The U.S. Food and Drug Administration provided an update today on its ongoing scientific investigation of a potential safety issue related to seizures reported following e-cigarette use and is continuing to encourage the public to submit new or follow-up reports on this topic as requested in the agency’s announcement in April.

The FDA has posted additional reports the agency has received since April related to e-cigarette users experiencing seizures. These additional reports of events that occurred over the last 10 years do not necessarily indicate an increase in frequency or prevalence of such incidents. In addition, some users reported other serious neurological symptoms such as fainting or tremors, which may or may not be related to seizures.
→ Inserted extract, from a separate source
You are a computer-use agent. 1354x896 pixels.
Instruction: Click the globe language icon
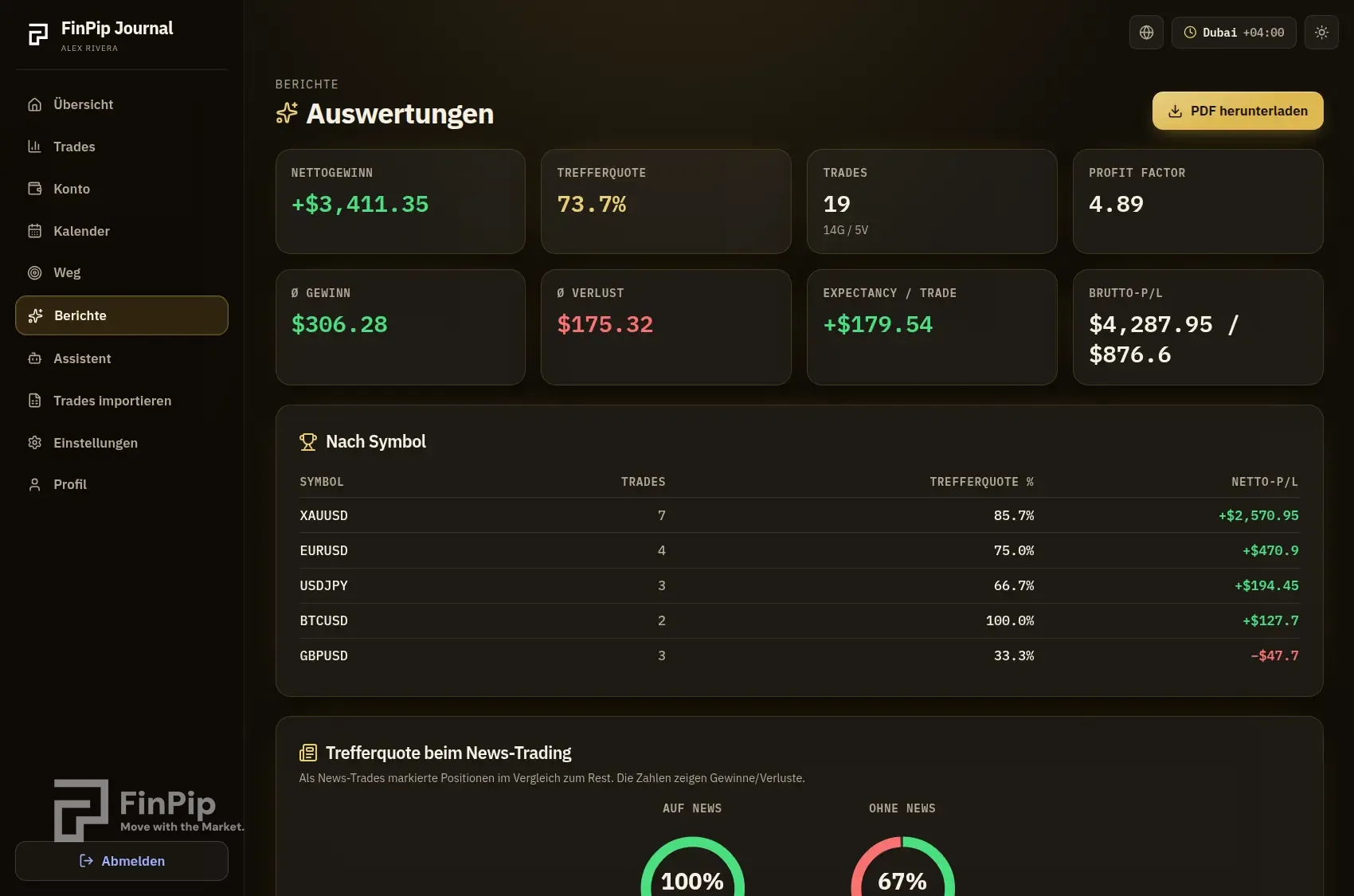(1146, 33)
In total, including those posted in April, the agency has received 127 reports of seizure or other neurological symptoms that occurred between 2010 and 2019. As part of its commitment to keeping the public informed about this issue, the FDA plans to post additional reports it receives moving forward with the agency’s normal quarterly updates of tobacco problem reports on its website.

The FDA is continuing to seek more information to better understand whether there is a relationship between e-cigarette use and neurological events and is asking that any unexpected health or product issues experienced with e-cigarettes or any tobacco product be reported to the FDA through the Safety Reporting Portal. Information about the specific product used (including brand name), whether it was modified in any way or if other tobacco products, medications, supplements or other substances were used, as well as details about the pattern, manner and timing of product use preceding the adverse event and any underlying medical conditions, are all critical pieces of information to help fully assess this issue. Submitting follow-up reports containing test results and information about whether the symptoms have stopped or continued with or without continued tobacco product use can be equally important. Additionally, health care professionals assessing neurological symptoms should ask patients about e-cigarette use and help patients report adverse experiences by referring patients to the FDA website, making relevant medical records available or submitting a report on a patient’s behalf.

The FDA, an agency within the U.S. Department of Health and Human Services, protects the public health by assuring the safety, effectiveness, and security of human and veterinary drugs, vaccines and other biological products for human use, and medical devices. The agency also is responsible for the safety and security of our nation’s food supply, cosmetics, dietary supplements, products that give off electronic radiation, and for regulating tobacco products.